建築なんでも相談

建築から学ぶこと

2026/07/08

No. 1023

バルセロナから世界へ

バルセロナの持つ都市の厚みは素晴らしい。古代から始まる文化の基盤の上に現代の活力がある。ピカソやミロが活動し、カザルスの影響力は世界に及ぶ。サクラダ・ファミリアは今年、主塔の完成に至ったが、ガウディによる数々のランドマークも魅力である。こうして俯瞰すれば、日常的に接するパブリックデザインの質の高さがにわか仕立てではない理由がわかる。
実は私には久しぶりのバルセロナである。古い街区にある包容力のある歩行空間ランブラスは馴染みがあったが、その特質も、この街の現代の都市軸形成に大きく展開していた。このランブラスは世界の街が共有する概念にもなっているくらい、普遍性を持つありようでもある。
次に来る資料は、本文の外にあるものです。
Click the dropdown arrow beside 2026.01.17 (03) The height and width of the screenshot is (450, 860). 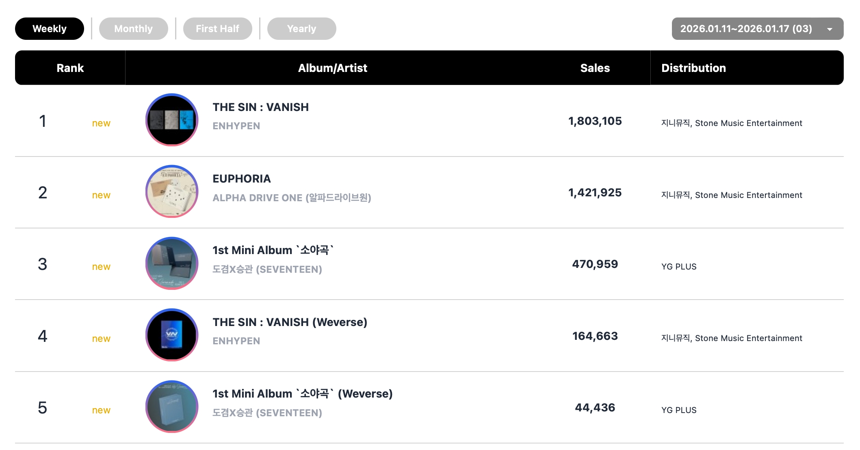pyautogui.click(x=830, y=29)
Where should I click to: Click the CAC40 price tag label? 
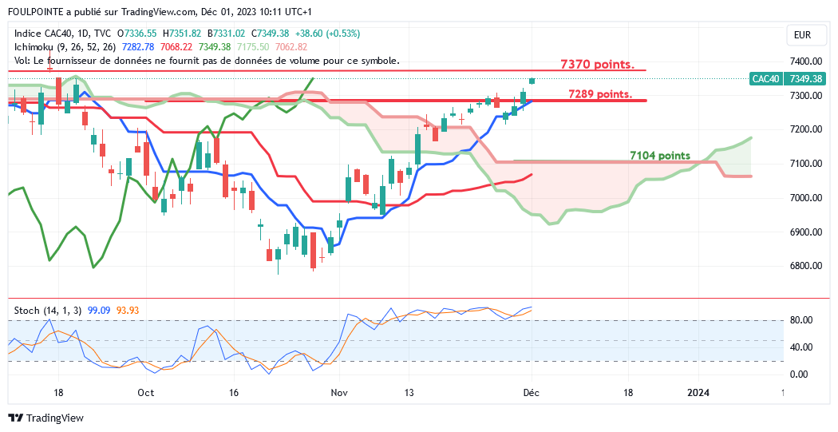[765, 78]
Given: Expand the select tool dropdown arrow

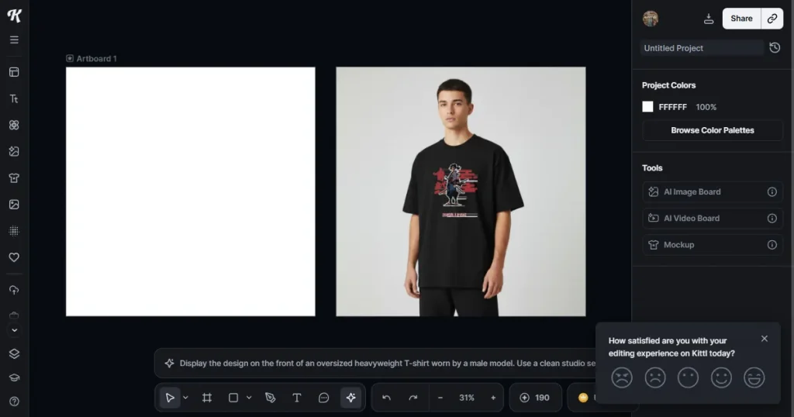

色々な意味でバルセロナは世界の発展に貢献している。
今回は、UIA (国際建築家連合)の3年毎の大会と総会参加のための滞在だった。UIAの動きについてはあらためて詳報するが、大会とは継続している委員会等の活動の節目でもあり、新たな知恵が提示・議論される機会である。例えば私たちが向き合っているAIについてなどだが、まだ確信には至っていないかも知れない。
さて、この期間の街のあちこちで、あたたかな交流が生まれているのは楽しい。個人的には、先月に台北で過ごした空気を引き継いでいて、新しい交わりとはふとしたきっかけで、優れた建築が媒介して始まるものと実感した。次回の大会は2029年の北京である。こちらも期待ができそうだ。
そしてこの総会で、その中国の建築家ザン・リーさんがUIA会長に、私はCouncil Memberに選出された。ぜひUIAの価値を高めることに寄与したいし、それを日本の建築界とも繋ぎたいと考える。